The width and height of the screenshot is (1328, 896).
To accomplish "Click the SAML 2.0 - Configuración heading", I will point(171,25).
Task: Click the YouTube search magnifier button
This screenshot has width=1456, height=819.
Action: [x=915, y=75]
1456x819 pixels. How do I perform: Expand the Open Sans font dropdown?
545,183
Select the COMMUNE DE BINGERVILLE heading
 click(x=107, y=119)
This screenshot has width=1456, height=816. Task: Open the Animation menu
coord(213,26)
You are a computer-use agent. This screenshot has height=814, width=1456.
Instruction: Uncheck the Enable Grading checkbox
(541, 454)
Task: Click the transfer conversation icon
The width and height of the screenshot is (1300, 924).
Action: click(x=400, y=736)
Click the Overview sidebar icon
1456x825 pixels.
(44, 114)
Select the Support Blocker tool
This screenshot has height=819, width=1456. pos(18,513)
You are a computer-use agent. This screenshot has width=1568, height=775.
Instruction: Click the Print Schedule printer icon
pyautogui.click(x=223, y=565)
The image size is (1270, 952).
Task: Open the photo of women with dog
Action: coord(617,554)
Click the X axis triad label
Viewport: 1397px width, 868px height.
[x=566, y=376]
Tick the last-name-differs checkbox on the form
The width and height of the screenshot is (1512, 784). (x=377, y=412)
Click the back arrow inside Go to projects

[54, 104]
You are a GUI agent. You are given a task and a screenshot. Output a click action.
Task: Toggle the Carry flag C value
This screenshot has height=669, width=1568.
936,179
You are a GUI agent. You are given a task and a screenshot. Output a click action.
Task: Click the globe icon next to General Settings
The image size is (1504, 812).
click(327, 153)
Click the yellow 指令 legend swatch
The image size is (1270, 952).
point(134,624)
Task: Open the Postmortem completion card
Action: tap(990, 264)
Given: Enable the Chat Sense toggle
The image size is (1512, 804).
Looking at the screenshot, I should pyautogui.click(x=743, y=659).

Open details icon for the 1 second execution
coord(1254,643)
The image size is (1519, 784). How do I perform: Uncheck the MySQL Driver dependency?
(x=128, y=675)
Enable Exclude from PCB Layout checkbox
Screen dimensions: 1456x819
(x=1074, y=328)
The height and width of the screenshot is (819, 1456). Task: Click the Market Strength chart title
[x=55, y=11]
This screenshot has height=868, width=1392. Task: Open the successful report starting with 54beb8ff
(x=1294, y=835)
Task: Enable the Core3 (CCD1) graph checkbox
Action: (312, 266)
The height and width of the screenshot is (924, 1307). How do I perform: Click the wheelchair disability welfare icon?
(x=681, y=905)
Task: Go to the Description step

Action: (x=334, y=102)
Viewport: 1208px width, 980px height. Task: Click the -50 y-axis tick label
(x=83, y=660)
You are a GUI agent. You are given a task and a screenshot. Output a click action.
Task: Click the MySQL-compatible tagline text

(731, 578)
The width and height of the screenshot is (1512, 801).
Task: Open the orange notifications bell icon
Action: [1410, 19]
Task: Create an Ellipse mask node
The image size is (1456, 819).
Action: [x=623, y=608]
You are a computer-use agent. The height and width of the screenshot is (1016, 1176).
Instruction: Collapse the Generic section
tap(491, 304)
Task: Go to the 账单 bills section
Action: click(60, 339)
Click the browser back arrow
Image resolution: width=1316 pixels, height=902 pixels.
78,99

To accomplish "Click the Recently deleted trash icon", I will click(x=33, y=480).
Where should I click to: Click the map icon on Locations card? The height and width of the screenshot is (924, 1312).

□ □ □

Exercise description — The records above are to be copied in full, exactly as written.

Response area —
The width and height of the screenshot is (1328, 896).
To accomplish "Click the SAML 2.0 - Configuración heading", I will point(171,25).
Task: Click the YouTube search magnifier button
This screenshot has width=1456, height=819.
Action: [x=915, y=75]
1456x819 pixels. How do I perform: Expand the Open Sans font dropdown?
545,183
Select the COMMUNE DE BINGERVILLE heading
 click(x=107, y=119)
This screenshot has width=1456, height=816. Task: Open the Animation menu
coord(213,26)
You are a computer-use agent. This screenshot has height=814, width=1456.
Instruction: Uncheck the Enable Grading checkbox
(541, 454)
Task: Click the transfer conversation icon
The width and height of the screenshot is (1300, 924).
Action: click(x=400, y=736)
Click the Overview sidebar icon
1456x825 pixels.
(44, 114)
Select the Support Blocker tool
This screenshot has height=819, width=1456. pos(18,513)
You are a computer-use agent. This screenshot has width=1568, height=775.
Instruction: Click the Print Schedule printer icon
pyautogui.click(x=223, y=565)
The image size is (1270, 952).
Task: Open the photo of women with dog
Action: coord(617,554)
Click the X axis triad label
Viewport: 1397px width, 868px height.
[x=566, y=376]
Tick the last-name-differs checkbox on the form
The width and height of the screenshot is (1512, 784). (x=377, y=412)
Click the back arrow inside Go to projects

[54, 104]
You are a GUI agent. You are given a task and a screenshot. Output a click action.
Task: Toggle the Carry flag C value
This screenshot has height=669, width=1568.
936,179
You are a GUI agent. You are given a task and a screenshot. Output a click action.
Task: Click the globe icon next to General Settings
The image size is (1504, 812).
click(327, 153)
Click the yellow 指令 legend swatch
The image size is (1270, 952).
point(134,624)
Task: Open the Postmortem completion card
Action: tap(990, 264)
Given: Enable the Chat Sense toggle
The image size is (1512, 804).
Looking at the screenshot, I should pyautogui.click(x=743, y=659).

Open details icon for the 1 second execution
coord(1254,643)
The image size is (1519, 784). How do I perform: Uncheck the MySQL Driver dependency?
(x=128, y=675)
Enable Exclude from PCB Layout checkbox
Screen dimensions: 1456x819
(x=1074, y=328)
The height and width of the screenshot is (819, 1456). Task: Click the Market Strength chart title
[x=55, y=11]
This screenshot has height=868, width=1392. Task: Open the successful report starting with 54beb8ff
(x=1294, y=835)
Task: Enable the Core3 (CCD1) graph checkbox
Action: (312, 266)
The height and width of the screenshot is (924, 1307). How do I perform: Click the wheelchair disability welfare icon?
(x=681, y=905)
Task: Go to the Description step

Action: (x=334, y=102)
Viewport: 1208px width, 980px height. Task: Click the -50 y-axis tick label
(x=83, y=660)
You are a GUI agent. You are given a task and a screenshot. Output a click action.
Task: Click the MySQL-compatible tagline text

(731, 578)
The width and height of the screenshot is (1512, 801).
Task: Open the orange notifications bell icon
Action: [1410, 19]
Task: Create an Ellipse mask node
The image size is (1456, 819).
Action: [x=623, y=608]
You are a computer-use agent. The height and width of the screenshot is (1016, 1176).
Instruction: Collapse the Generic section
tap(491, 304)
Task: Go to the 账单 bills section
Action: click(60, 339)
Click the browser back arrow
Image resolution: width=1316 pixels, height=902 pixels.
78,99

To accomplish "Click the Recently deleted trash icon", I will click(x=33, y=480).
Where should I click to: Click the map icon on Locations card? The height and width of the screenshot is (924, 1312).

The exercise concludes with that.